Andres Castano - others - Udacity Search Engine

What is Index Maker

image of a traditional index

Index Maker is a Python script that semi-automates the creation of indexes for intranets and books-on-line. At the end of any paper-bound text book or reference book there is an index that tells where a particular word or topic is found. Intranets and business websites offen attempt to emulate this facility provinding a local search engine, mostly useless unless the costumers already know what to search for, or a map of the website, which is intimidating and seldom used.

Hence, the tool of choice of a website to guide a user to its destination is usually its tree structure. Still, it is not unusual for a user to spend a large amount of time traversing the tree, trying to find the location where the website stores what s/he is looking for: a driver, a document, a piece of data, a release note, etc.

Tree structures and maps that play the role of a table of contents can take us to the ballpark of the information needed. However, if we require specific information, we need an index, not a general table of contents which, by definition, is broad. An index has the right granularity to be the most likely to be useful to you. That is the functionality that we want to have.

There are only two tools to create indexes from online documents: HTML indexer, a commercial package that runs on Windows, and XRefHT, a freeware with versions for both Windows and Java. I think that a new program can easily make an impact in the area of indexing.

The target user for this application would be one that does not want to approach a large corporation like Google or Yahoo to create a simple index of their website but still sees the benefits of having it. Likewise, self-publishing authors like me could benefit of having such a program to aid in the otherwise hellish task of creating an index for an online book, which by its very nature, is dynamic changes everytime that a change in the text is made.

Block diagram of Index Maker

Index Maker is composed of four functions, shown in purple in the block diagram:

Crawl_web_by_keyword
Suggest_index_entries
select_index_entries
Create_html_index

The inputs to these functions are parameter files (shown in green) that can be modified by the user and the online html files that are being indexed (shown in blue).

The output of the four routines, shown in red, is an HTML file ready to be uploaded to the website.

Ideally, the user would have had access to the parameter files via a GUI or, even better, a web page, but this is not set up yet.

The following is a brief description of the four main functions.

crawl_web_by_keyword

The starting point for this routine is a web crawler adapted to crawl a specific set of pages defined by white and black lists. For example, to index a book we might have:

white_list = {"mybook", "chapter"}
black_list = {"copyrights", "glosary"}

which would crawl the book chapters but will not crawl the copyright or glosary pages.

In the event that the pages that the user wants to index are disjointed and cannot be crawled from a single parent, the user can instead write the list of urls that need to be indexed.
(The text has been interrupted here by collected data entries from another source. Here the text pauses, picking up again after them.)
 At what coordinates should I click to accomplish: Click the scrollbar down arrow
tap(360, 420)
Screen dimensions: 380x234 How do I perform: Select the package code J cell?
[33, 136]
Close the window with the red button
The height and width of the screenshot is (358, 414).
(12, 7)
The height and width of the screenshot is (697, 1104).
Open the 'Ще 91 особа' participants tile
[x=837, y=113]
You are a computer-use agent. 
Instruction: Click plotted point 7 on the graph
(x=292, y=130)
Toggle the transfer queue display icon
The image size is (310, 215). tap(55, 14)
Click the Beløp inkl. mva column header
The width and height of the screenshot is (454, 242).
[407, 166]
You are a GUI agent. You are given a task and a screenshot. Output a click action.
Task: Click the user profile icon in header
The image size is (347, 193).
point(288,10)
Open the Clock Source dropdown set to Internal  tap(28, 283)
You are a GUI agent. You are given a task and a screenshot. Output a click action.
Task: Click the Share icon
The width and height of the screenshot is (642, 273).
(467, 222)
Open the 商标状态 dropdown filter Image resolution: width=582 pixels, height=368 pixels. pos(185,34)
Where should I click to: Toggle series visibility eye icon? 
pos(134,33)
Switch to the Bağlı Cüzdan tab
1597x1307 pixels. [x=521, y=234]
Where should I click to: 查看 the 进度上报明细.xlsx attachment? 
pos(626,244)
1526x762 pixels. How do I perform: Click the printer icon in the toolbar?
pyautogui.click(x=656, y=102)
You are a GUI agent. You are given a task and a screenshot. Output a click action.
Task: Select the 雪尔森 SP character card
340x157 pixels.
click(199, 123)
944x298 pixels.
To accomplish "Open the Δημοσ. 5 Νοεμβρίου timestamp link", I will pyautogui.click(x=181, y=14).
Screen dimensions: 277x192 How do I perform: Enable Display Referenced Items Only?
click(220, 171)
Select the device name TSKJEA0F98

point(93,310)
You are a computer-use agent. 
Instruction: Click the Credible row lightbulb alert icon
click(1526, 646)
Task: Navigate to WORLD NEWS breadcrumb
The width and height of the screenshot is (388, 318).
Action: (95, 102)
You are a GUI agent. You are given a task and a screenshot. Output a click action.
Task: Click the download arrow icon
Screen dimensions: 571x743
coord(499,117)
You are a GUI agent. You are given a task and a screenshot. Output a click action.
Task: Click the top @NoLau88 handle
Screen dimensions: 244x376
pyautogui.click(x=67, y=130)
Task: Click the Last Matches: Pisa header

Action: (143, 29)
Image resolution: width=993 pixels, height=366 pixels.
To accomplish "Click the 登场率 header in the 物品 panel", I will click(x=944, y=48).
The output of this function is a type of index commonly known as a "concordance", i.e., an index that contains every single string found. This is a problem because, although a search engine will return a valid result to an arbitray query, i.e., "a", "as", "at", an index should not.

suggest_index_entries

This function sieves the concordance produced by the web crawler into a small set of words that are likely to be pertinent. In the tests that we ran, it is usual to have a reduction number of words from the concordance to the index of the order of 2-to-3, i.e, if the concordance had 3000 words, the index of suggested words has about 1500-1000 words.

This filtering process is automatic. The function receives as input a number of files containing words that are likely to not belong in an index, e.g., pronouns, conjunctions, prepositions, contractions, common verbs, etc. The user can decide which filters to use or add his/her own, for example, for localization.

The output of this function is the index of suggested entries.

select_index_entries

This function uses the index of suggested entries as the starting point to obtain a final index. This step is important because the program is not capable to measure the importance of combination of words. For example, "monty" and "python" might be relevant but "monty python", as a combination, has a different connotation. Also, the program is bound to omit words that the user considers important and to add words that the user does not care for.

The function allows the user to alter the suggested entries in two ways. First, the user can set white and black lists of entries that specify words or word sets that the users want to have or to omit respectively.

For example, if the words "Albert" and "Einstein" are in the suggested word list, it would be reasonable to black list "Albert" and white list the combination "Albert Einstein". In this way both "Albert Einstein" and "Einstein" would be entries but "Albert", by itself, would not.

The merging of the white and black lists with the suggested words happens automatically, after which the user is allowed to interact with the list and add or remove words or combinations of words on the fly.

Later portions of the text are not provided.